(ASSIGNED TASK) Each line from the one holding "Task: Open Help using the question mark icon" to the last line of the listing must be set down exactly. No pictures are to be included.

(RECORDS FOR THIS EXERCISE)

-- Opening Marker --

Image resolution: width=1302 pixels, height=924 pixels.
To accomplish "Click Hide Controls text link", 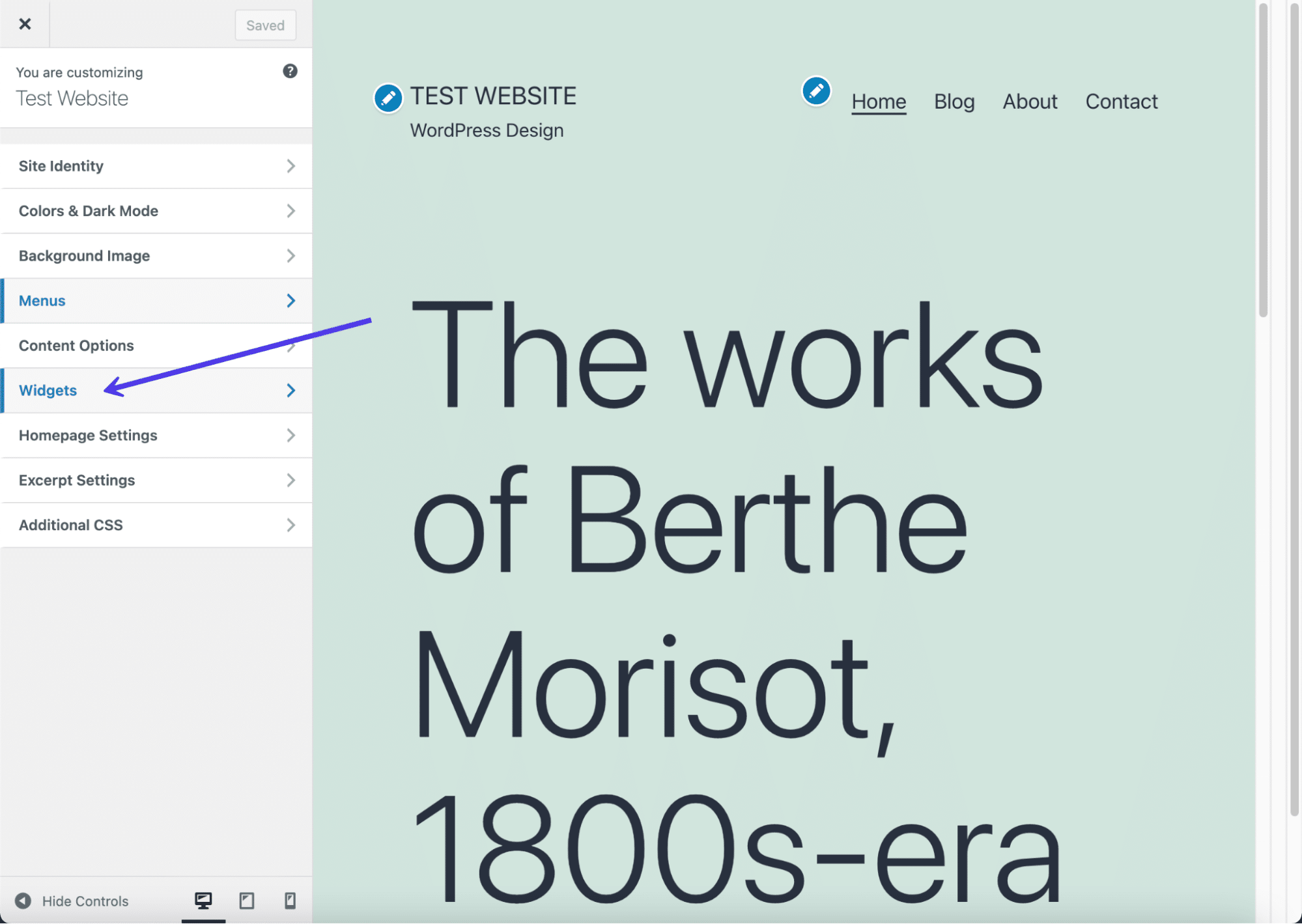I will click(x=86, y=900).
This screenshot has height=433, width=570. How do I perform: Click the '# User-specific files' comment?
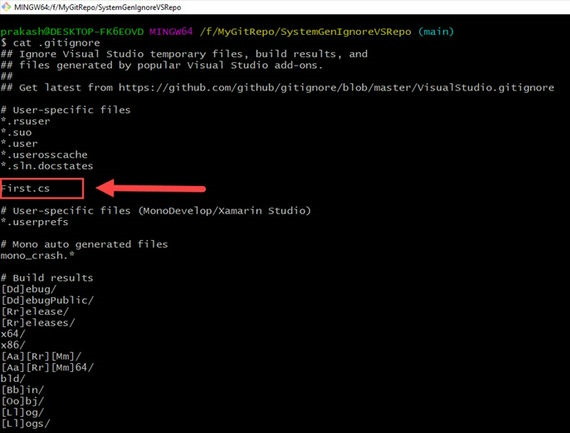65,110
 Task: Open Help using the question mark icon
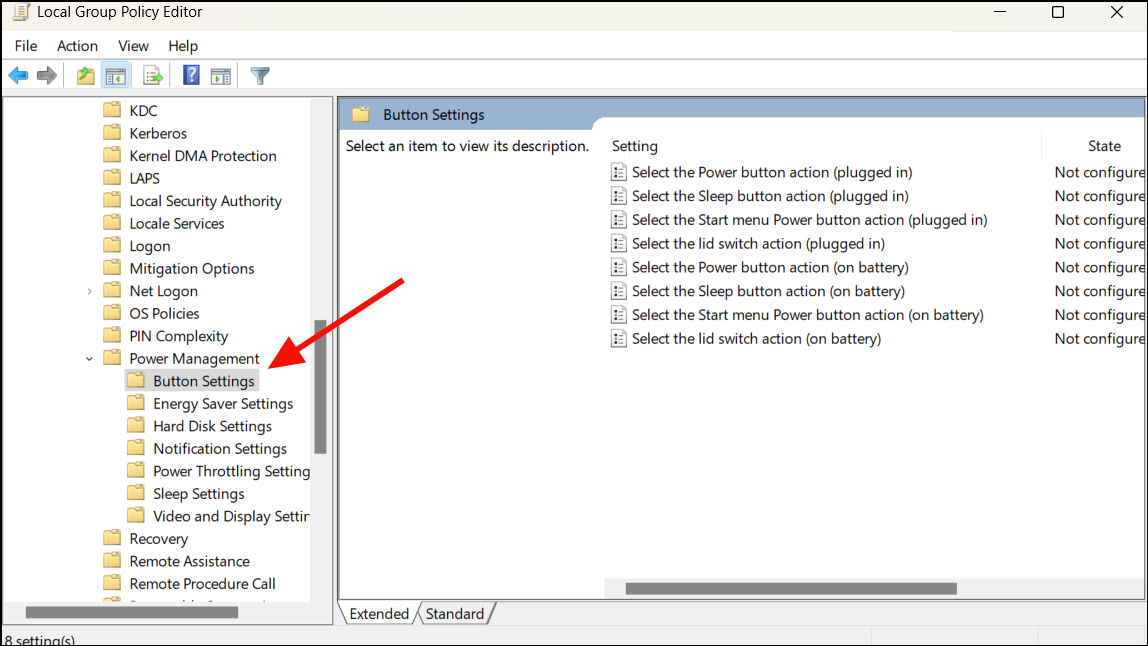pyautogui.click(x=190, y=75)
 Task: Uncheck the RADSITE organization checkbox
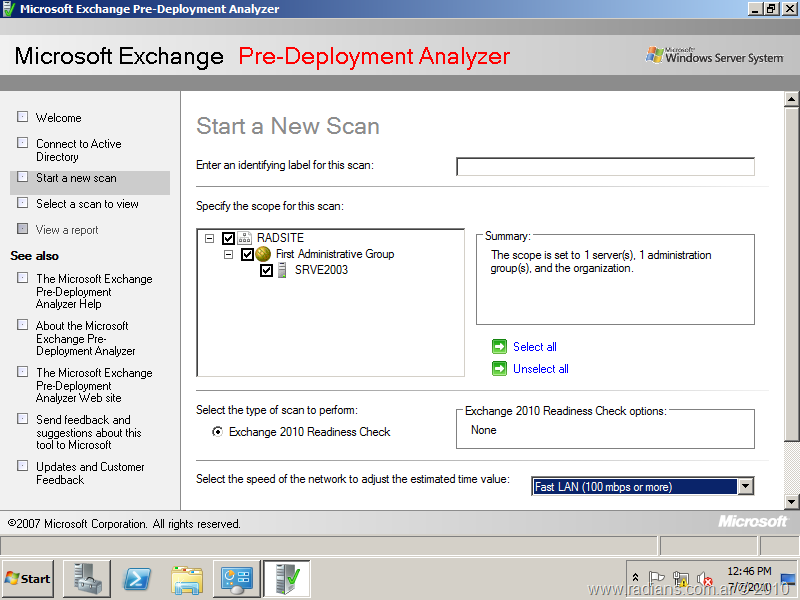tap(228, 238)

-- Closing Marker --

(TASK ANSWER)
 Task: Open Help using the question mark icon
pyautogui.click(x=190, y=75)
 Task: Uncheck the RADSITE organization checkbox
tap(228, 238)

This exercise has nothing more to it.